Saat APEC Summit 2012 di Russky Island, Vladivostok, Rusia, tahun lalu, negara yang makin kuat ekonominya pasca-keruntuhan komunisme Uni Soviet ini seakan ingin menunjukkan kembalinya “Tsar Rusia” ke kancah politik dunia. Sepanjang jalan menuju Far Eastern Federal University (FEFU), Russky Island -yang menjadi lokasi summit- delegasi negara-negara APEC disuguhi kehebatan infrastruktur Rusia. Mulai dari jalan bebas hambatan puluhan kilometer yang baru dibangun, jembatan penghubung nan megah dari daratan Rusia ke Pulau Russky, hingga kompleks FEFU nan megah.

Sekadar catatan, Russky Island adalah kawasan pinggiran Rusia, bukan di Moskow atau St Petersburg. Seolah Presiden Rusia, Vladimir Putin, ingin mengatakan kepada para mitranya di APEC -dan dunia tentunya- bahwa Rusia telah kembali.

Bagaimana dengan APEC 2013 Indonesia yang dihelat di Pulau Bali? Indonesia yang di dunia internasional dikenal sebagai salah satu negara dengan pertumbuhan ekonomi tertinggi setelah Tiongkok, (6,2 persen di 2012) tampaknya juga ingin memperkuat posisinya baik di kawasan maupun global. Bali pun dipilih sebagai tempat KTT APEC karena pulau ini tidak perlu marketing lagi. Dunia internasional telah mengenalnya.

Namun, harus ada “kejutan” atau sesuatu yang baru agar para delegasi dari 21 negara APEC pulang dengan memori indah dan kekaguman, sehingga image Indonesia makin baik di mata dunia. Maka begitu mendarat di Ngurah Rai Airport, mata para leaders dan delegasi akan langsung disuguhi infrastruktur jalan tol Mandara yang “mengambang” di atas laut, mengular dari Ngurah Rai  sampai Nusa Dua. Dengan panjang sekitar 12,7 kilometer, tol yang menghubungkan Pelabuhan Benoa, Ngurah Rai dan Nusa Dua ini menjadi ikon baru Bali dan Indonesia.

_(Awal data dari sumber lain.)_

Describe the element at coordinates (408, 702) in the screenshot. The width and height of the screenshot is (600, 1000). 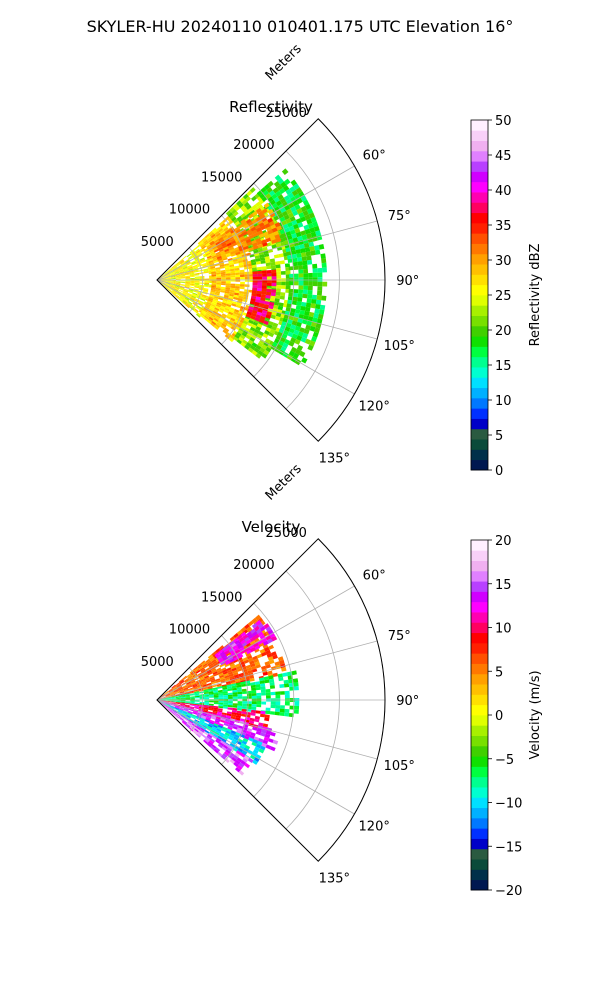
I see `angle-tick-label: 90°` at that location.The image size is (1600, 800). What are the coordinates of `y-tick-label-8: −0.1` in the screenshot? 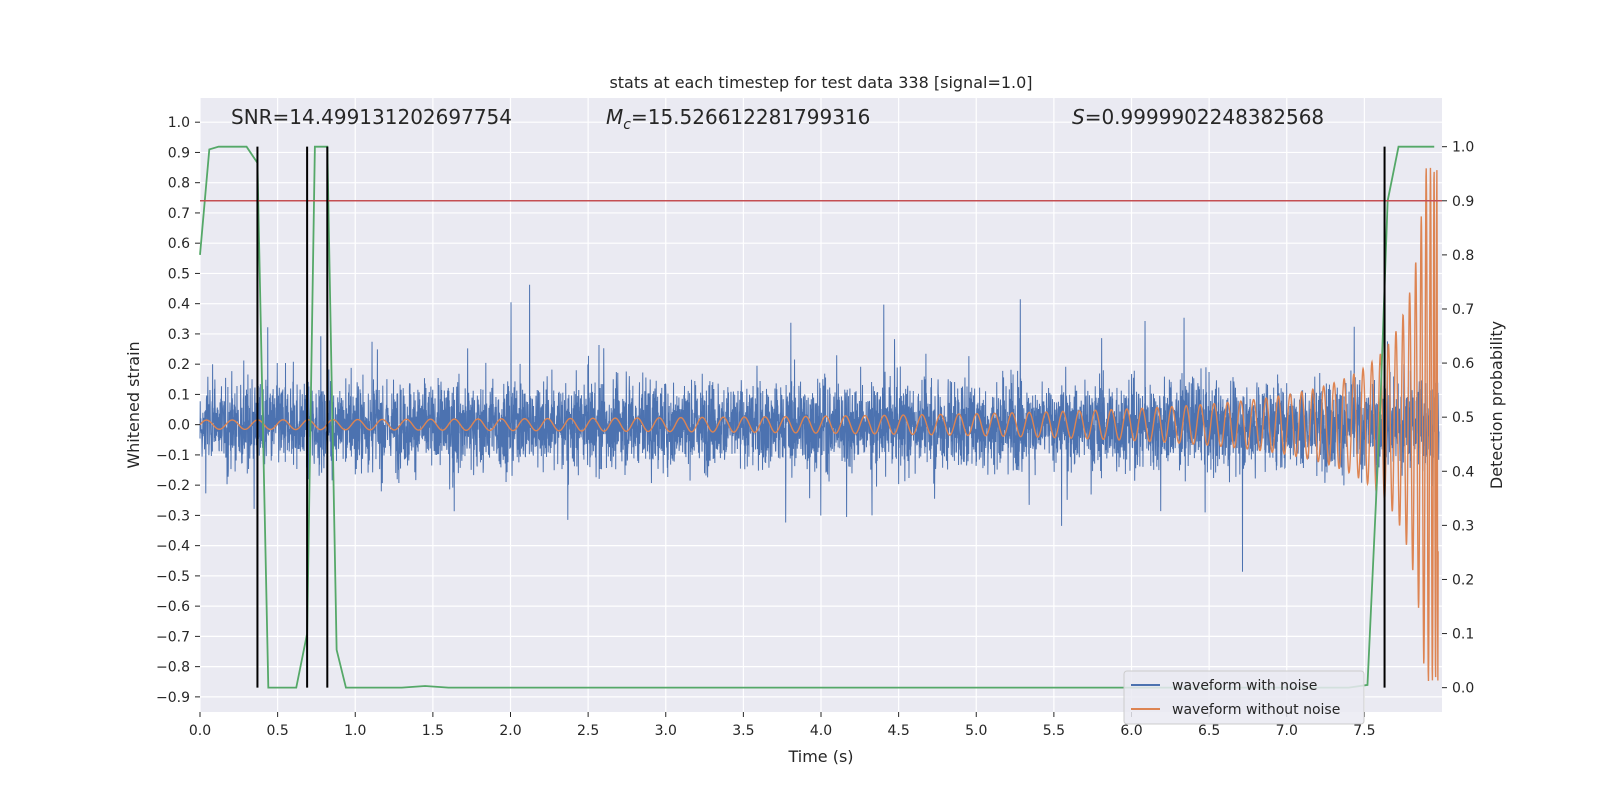 It's located at (173, 456).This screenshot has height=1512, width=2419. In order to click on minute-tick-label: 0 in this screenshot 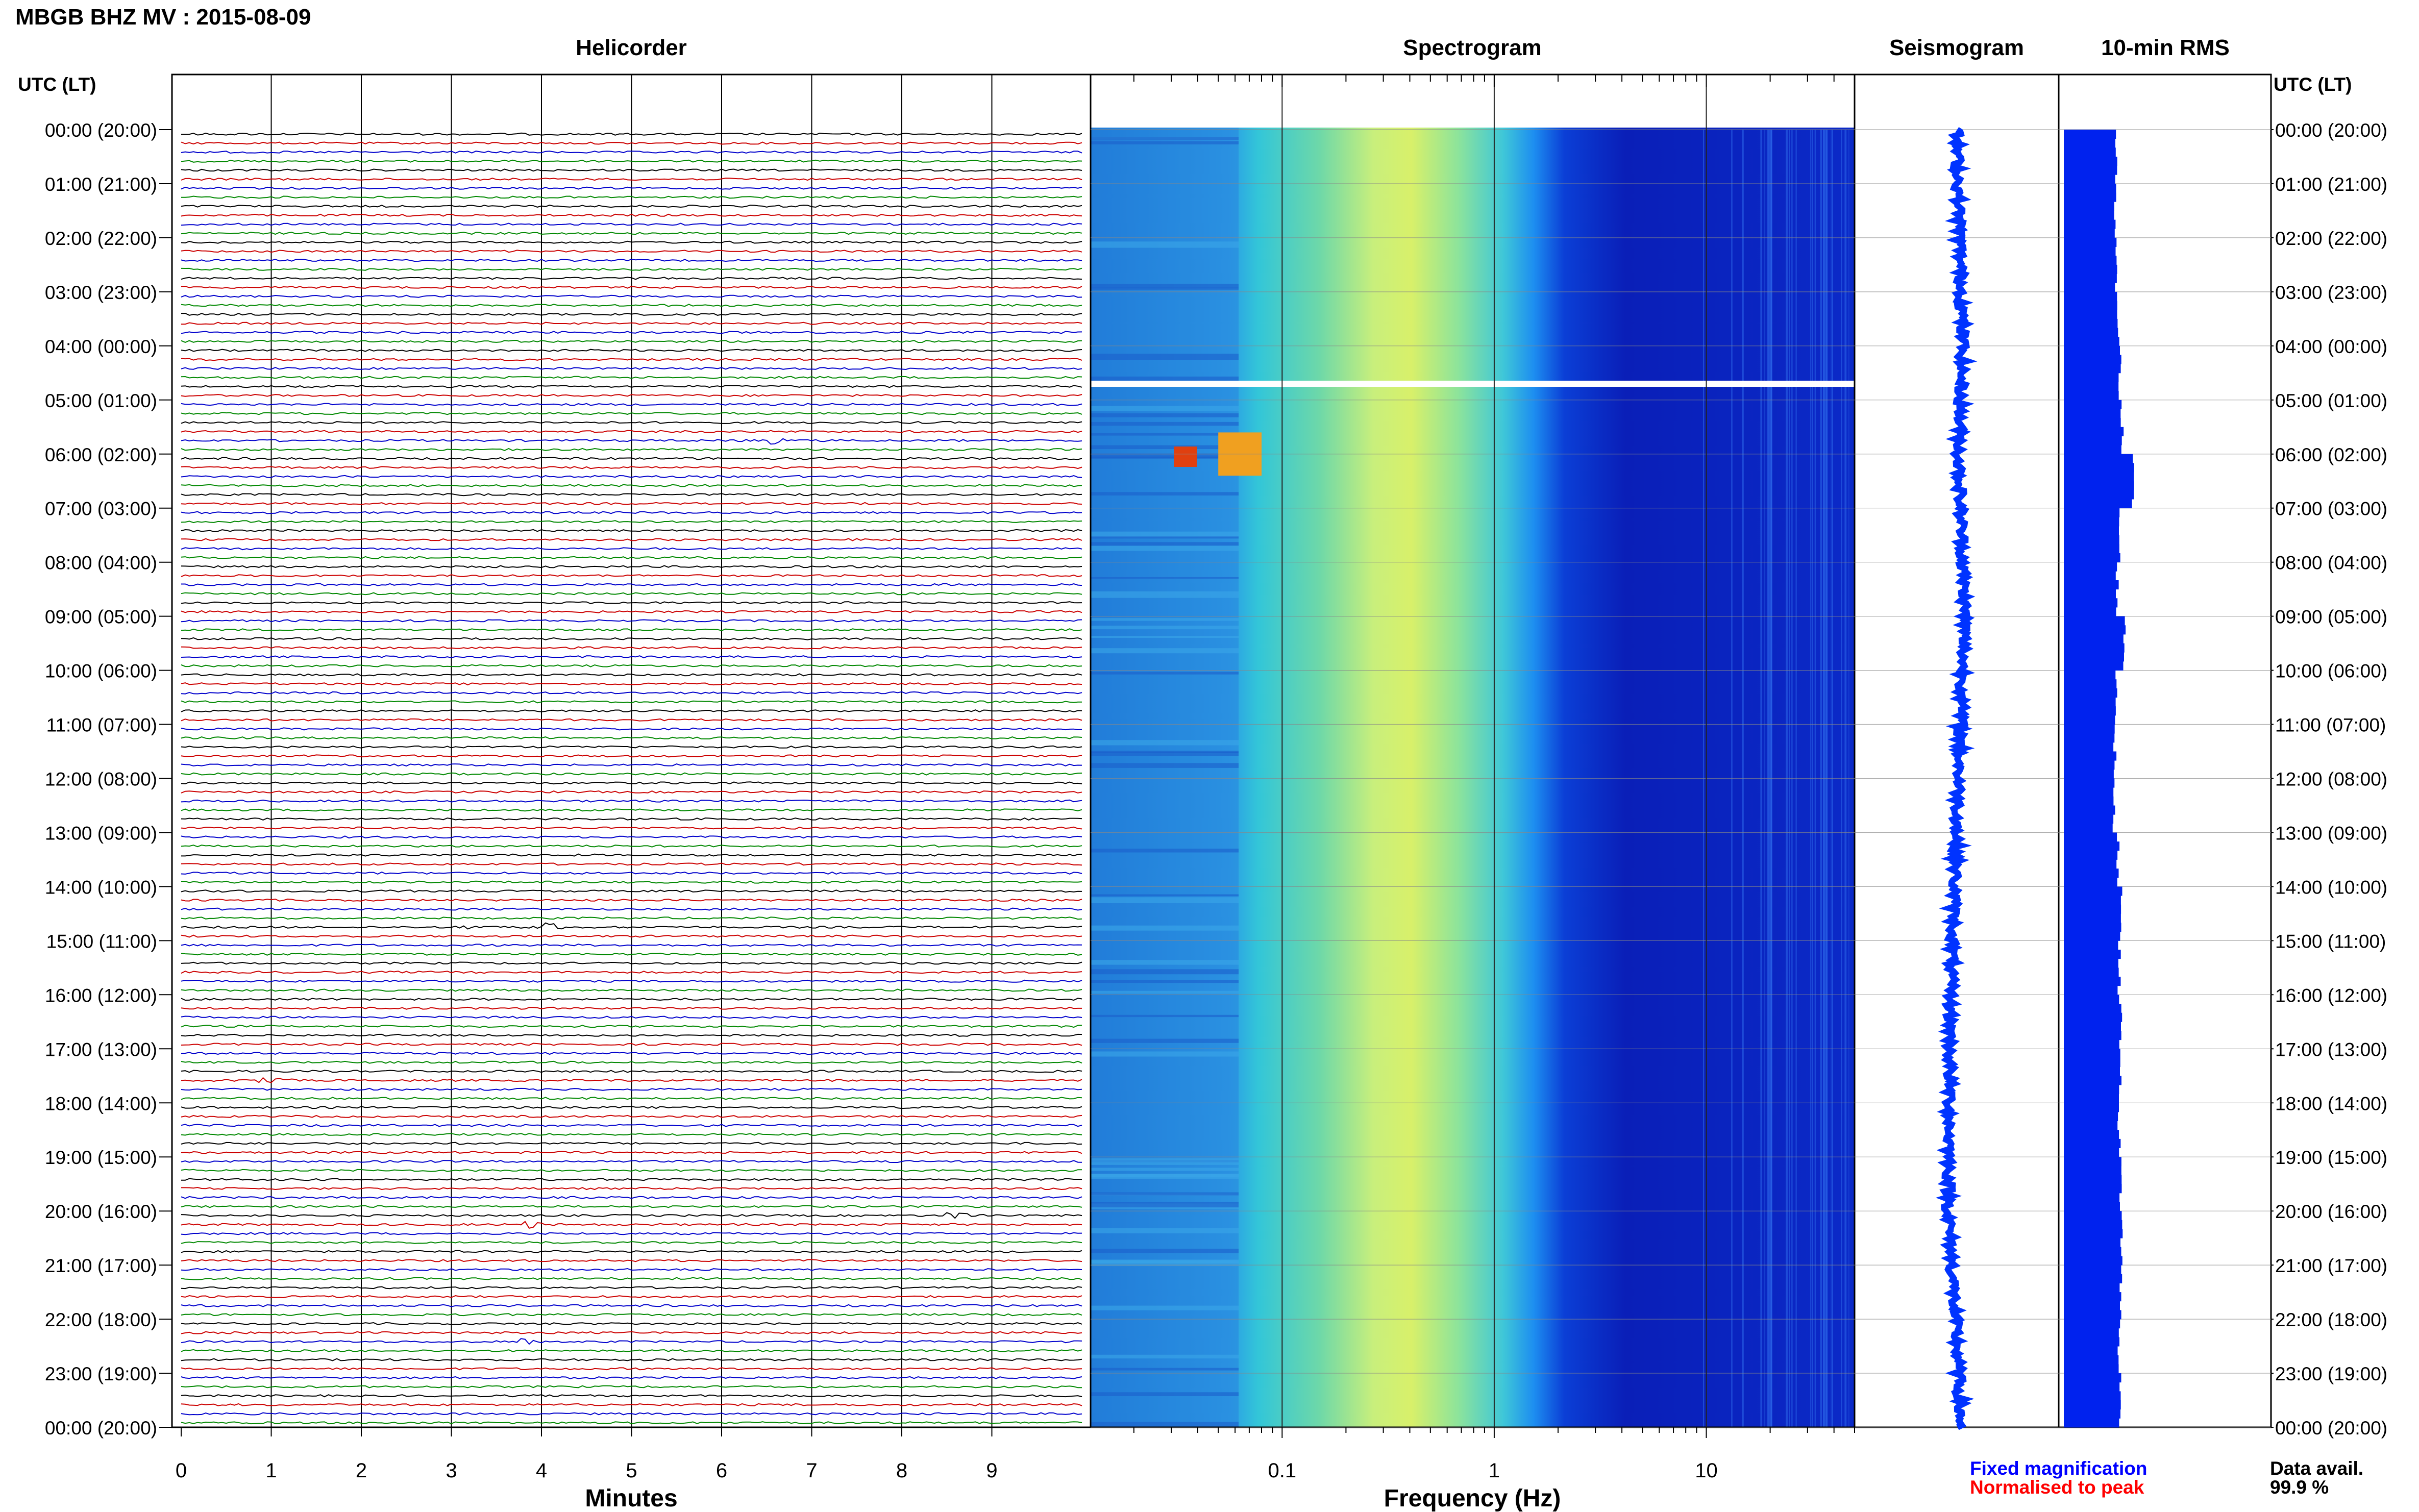, I will do `click(182, 1470)`.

Tak cukup di situ. Lokasi puncak pertemuan para leaders di kompleks Nusa Dua merupakan kejuatan berikutnya. Di sana hadir hotel baru nan mewah, Sofitel Luxury Hotel, yang dibangun dengan biaya Rp 1 triliun hanya dalam waktu 1,5 tahun!

Pengembangnya tak lain Trihatma K Haliman, bos besar Agung Podomoro Land Tbk, yang dikenal raja properti dalam beberapa tahun terakhir ini. Ibarat kisah Bandung Bondowoso yang membangun Candi Prambanan hanya dalam waktu semalam, Haliman ingin menunjukkan bahwa Bangsa Indonesia bisa membuat karya-karya besar yang bisa dibanggakan. Ia mengaku mendapat mandat langsung dari Presiden SBY untuk membuat venue retreat APEC yang menghadap ke laut.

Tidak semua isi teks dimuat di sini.